▸ **ABOUT THIS EXERCISE**:
Count each line below that has "checkbox" anywhere in it. Answer with the total alone.

# # # # # # #

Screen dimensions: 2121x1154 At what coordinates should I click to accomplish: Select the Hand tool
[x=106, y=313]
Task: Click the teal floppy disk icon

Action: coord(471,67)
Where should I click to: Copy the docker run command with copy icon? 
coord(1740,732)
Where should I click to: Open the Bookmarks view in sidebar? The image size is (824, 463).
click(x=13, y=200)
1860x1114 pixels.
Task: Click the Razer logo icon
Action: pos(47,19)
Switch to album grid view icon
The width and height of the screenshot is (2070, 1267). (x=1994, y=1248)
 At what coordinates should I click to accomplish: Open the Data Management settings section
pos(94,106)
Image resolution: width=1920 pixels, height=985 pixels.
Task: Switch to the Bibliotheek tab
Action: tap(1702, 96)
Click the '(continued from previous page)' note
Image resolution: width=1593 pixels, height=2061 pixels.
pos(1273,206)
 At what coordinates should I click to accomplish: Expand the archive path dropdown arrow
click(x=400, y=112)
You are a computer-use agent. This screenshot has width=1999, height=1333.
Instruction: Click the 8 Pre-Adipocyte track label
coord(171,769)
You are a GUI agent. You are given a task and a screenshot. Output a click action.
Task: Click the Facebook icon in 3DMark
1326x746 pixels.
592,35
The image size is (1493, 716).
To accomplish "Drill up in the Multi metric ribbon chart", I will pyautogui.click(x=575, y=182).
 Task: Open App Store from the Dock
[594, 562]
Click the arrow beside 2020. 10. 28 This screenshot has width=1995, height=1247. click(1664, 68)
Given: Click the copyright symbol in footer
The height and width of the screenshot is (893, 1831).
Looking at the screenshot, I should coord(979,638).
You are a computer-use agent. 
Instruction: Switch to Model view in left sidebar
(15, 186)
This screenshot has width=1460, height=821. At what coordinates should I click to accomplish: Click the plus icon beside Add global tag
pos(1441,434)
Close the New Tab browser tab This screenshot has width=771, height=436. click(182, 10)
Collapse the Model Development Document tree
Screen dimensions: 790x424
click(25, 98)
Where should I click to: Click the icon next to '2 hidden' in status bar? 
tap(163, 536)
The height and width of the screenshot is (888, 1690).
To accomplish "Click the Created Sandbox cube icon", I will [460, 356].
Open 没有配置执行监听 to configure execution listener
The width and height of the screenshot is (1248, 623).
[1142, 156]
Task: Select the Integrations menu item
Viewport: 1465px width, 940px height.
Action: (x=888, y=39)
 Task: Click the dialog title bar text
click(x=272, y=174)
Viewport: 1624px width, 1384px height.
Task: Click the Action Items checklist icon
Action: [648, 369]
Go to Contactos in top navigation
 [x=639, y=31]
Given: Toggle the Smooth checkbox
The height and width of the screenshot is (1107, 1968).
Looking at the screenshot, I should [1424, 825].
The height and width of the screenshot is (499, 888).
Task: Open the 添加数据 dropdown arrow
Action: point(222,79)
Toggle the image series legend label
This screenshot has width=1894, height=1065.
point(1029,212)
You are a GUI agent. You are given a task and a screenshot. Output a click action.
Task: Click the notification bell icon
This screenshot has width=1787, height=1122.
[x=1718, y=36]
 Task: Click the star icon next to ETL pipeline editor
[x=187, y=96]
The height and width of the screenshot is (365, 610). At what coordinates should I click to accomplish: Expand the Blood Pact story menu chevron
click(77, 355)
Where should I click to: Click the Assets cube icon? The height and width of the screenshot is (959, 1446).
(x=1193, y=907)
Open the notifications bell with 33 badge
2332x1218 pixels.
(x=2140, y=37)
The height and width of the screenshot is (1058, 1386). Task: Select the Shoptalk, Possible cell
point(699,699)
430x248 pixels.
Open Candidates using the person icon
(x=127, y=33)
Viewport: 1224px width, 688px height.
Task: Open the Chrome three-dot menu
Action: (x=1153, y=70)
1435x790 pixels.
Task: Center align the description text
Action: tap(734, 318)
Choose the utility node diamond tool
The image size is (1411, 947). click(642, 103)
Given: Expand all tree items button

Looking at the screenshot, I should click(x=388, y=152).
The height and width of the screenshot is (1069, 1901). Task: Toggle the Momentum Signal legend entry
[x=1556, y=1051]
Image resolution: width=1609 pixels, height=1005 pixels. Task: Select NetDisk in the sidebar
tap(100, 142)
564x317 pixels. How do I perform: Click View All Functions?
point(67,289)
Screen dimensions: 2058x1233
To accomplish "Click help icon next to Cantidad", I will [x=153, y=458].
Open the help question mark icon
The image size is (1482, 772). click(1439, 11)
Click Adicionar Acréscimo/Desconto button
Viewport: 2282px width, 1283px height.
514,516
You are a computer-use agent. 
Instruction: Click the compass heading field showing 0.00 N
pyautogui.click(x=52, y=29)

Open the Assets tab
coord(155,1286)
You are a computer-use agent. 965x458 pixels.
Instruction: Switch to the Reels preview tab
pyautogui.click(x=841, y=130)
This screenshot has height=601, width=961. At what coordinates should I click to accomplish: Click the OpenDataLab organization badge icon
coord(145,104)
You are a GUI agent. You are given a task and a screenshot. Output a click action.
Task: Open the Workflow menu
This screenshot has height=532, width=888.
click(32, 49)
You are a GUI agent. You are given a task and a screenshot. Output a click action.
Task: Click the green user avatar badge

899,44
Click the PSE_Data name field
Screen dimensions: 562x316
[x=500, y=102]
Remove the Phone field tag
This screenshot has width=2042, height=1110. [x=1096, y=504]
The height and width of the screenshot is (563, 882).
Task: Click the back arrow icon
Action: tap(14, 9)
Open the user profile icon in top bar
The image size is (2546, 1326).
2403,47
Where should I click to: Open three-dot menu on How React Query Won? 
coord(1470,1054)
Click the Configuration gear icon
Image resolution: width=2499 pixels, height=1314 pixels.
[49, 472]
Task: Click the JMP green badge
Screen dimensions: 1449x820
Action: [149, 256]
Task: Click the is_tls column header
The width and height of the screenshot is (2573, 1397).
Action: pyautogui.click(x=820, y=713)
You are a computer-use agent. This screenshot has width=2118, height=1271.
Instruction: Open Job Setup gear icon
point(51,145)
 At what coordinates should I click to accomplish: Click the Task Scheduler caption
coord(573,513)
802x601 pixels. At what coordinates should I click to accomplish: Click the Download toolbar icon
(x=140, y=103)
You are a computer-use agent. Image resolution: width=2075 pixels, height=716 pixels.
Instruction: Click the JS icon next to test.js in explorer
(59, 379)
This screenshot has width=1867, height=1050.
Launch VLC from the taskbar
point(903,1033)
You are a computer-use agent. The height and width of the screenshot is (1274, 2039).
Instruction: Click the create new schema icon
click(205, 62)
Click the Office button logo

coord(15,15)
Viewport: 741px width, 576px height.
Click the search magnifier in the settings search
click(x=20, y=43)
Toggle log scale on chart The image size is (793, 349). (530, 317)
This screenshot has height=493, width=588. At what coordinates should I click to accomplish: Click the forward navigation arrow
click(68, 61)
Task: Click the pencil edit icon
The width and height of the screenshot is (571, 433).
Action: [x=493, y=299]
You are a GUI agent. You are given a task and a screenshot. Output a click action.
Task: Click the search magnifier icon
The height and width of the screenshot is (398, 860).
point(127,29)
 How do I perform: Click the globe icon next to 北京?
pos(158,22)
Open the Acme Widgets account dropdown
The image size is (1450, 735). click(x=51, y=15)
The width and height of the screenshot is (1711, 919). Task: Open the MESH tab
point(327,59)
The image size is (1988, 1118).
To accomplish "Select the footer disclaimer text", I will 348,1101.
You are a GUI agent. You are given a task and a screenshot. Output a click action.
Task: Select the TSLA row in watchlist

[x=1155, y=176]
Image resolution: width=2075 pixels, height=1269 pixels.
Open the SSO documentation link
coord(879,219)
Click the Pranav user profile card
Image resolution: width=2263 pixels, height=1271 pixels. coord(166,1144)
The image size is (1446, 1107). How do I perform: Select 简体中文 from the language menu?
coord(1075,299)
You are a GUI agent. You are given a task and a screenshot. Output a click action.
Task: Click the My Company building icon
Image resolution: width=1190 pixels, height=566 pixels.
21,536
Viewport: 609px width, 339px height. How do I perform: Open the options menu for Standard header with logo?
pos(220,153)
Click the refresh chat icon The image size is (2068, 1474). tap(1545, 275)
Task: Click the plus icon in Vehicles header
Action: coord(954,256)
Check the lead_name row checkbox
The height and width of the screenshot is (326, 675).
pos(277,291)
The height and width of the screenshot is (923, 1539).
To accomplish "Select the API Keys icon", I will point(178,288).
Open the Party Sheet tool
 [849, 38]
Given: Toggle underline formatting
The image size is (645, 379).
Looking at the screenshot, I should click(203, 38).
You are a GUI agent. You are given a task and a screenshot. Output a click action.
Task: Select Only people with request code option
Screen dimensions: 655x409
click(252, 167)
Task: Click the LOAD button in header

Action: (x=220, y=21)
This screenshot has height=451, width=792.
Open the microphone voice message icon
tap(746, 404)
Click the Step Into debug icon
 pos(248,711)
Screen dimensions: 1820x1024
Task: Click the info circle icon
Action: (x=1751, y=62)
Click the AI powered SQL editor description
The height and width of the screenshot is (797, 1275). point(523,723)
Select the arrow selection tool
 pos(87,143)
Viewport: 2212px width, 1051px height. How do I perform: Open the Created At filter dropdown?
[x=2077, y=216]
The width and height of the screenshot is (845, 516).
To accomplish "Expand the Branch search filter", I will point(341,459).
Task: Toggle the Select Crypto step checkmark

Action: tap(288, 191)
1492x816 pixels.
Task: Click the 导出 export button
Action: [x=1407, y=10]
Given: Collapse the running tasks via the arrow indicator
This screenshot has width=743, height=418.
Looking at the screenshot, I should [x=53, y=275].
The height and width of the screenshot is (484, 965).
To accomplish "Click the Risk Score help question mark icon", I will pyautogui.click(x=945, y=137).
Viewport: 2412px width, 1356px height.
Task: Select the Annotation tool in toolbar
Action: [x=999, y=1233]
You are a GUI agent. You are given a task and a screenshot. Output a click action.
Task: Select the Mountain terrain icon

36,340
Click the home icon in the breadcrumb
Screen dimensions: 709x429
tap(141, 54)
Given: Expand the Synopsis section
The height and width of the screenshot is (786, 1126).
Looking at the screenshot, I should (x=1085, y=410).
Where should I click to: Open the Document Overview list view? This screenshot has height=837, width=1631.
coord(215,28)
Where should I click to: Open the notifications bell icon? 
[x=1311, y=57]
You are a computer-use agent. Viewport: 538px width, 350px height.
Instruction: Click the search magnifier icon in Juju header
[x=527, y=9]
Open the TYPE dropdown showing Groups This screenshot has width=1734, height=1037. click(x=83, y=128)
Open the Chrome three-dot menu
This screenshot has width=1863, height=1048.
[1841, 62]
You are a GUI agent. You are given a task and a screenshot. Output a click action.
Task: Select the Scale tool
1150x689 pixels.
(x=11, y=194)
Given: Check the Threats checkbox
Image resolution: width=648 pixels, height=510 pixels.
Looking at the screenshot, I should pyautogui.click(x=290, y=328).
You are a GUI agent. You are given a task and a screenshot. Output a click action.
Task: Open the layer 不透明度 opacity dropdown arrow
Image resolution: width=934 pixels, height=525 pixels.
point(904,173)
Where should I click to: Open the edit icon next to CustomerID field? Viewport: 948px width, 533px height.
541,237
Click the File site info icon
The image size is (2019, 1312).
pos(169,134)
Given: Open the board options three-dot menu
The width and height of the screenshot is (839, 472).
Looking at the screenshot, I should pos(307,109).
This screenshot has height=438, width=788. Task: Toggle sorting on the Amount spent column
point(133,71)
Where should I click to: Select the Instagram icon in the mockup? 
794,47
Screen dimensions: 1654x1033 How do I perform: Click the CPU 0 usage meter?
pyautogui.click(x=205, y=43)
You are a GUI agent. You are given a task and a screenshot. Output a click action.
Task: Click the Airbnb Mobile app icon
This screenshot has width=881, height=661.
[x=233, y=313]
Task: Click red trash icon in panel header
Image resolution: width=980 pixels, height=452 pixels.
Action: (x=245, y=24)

# # # # # # #

▸ **ANSWER**:
3